# Introducing new people



## Flappy (Aug 28, 2008)

I've had Misty a week now, and so far, only i have been training her to step-up, etc.

Today, i brought her out of the cage on my finger for the first time. She's doing great with me. She steps up, climbs my fingers like a ladder (kind of.... she's quite unsteady, and not very strong to lift herself up on one foot?), and also today i managed to lightly stroke her crest 

My boyfriend was in the room with me, and he came over and put his finger up to Misty, and she just hissed and pecked at him. She did this to me at first, and still does sometimes as she's not entirely used to me yet either.

Should i just keep getting my boyfriend to try to get her to step-up? From my finger, or from the cage like i do?

Also, my parents come over once a week, and i really would like her to bond with them too. They'll be here today. Do you think it's a bit early? How soon should i be trying to get her to bond with others? I don't want to overwhelm her as she's doing so well.


----------



## Sophia (Aug 11, 2007)

I think you should just keep getting your boyfriend to try and get her to step-up. I am sure she will get used to it. I would also say that the earlier she gets to know new people like your parents etc, the better she will be with other new people in the future.


----------



## tielfan (Aug 31, 2008)

It's OK to introduce her to new people, but have them go slow and easy with her until she gets to know and like them. She's been confronted with an awful lot of new stuff in the last week, and she's naturally feeling nervous and insecure. 
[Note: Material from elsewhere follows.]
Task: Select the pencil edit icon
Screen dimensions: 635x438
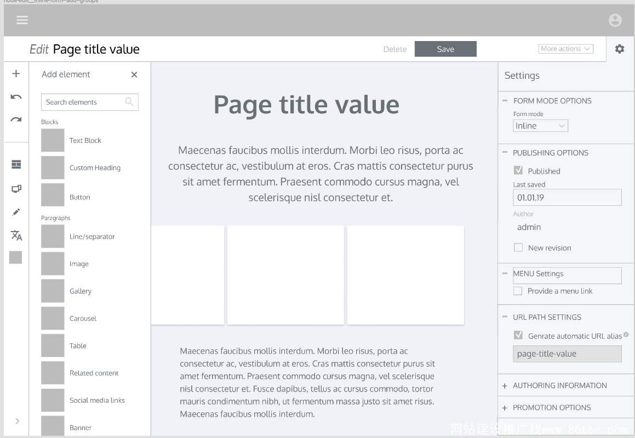Action: (x=16, y=212)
Will she take food from your hand, or anyone else's? Food bribery is a great way to win a bird's confidence, and millet spray is an excellent treat to use because it's long and the human can hold it for her to nibble without making her get too close to the hand. As she becomes more confident the human can adjust his/her grip so that the bird and the hand gradually get closer together.


----------



## Bea (Jul 26, 2007)

I think the sooner the better if she's not a flighty bird. I didn't do terribly well socializing my guys and they're all mainly 1-3 people birds. Any new people and they go mental.


----------



## sweetrsue (Jul 8, 2008)

For a 'tiel stepping up on someone elses' finger is like learning a whole new trick. If you change the location of your training the same thing applies. Something she knows how to do in the livingroom she may not be able to manage in the dinningroom. It may be helpful for your for your Boyfriend to approach her slowly and at her level rather than above her. This is theatening to a 'tiel. Every 'tiel is different. I'm sure she will become accustomed to him in her own time.


----------



## Danielle (Aug 15, 2008)

My tiel will step up on -anyone-, he's such a little attention... seeker. I desperately need to teach him to only step up on command, not just when someone offers a finger.

It sounds like you're doing just the right thing by persevering and taking things slowly so as not to overwhelm her. I'm sure if the people you want her to know keep gradually trying and offering treats and praise for every step in the right direction she'll be socialised in no time.


----------



## sweetrsue (Jul 8, 2008)

I have a couple of boys like that! I think it's more typical of males than females.


----------



## Flappy (Aug 28, 2008)

I just thought i'd update..... Misty is fine around new people. She doesn't seem to care who wants her to step-up! And she doesn't mind how many people are around her, or who she gets passed to. She must be used to this from the breeders home.


----------



## bigmikey36 (Aug 5, 2008)

Nice job...a little time and patience is a great thing


----------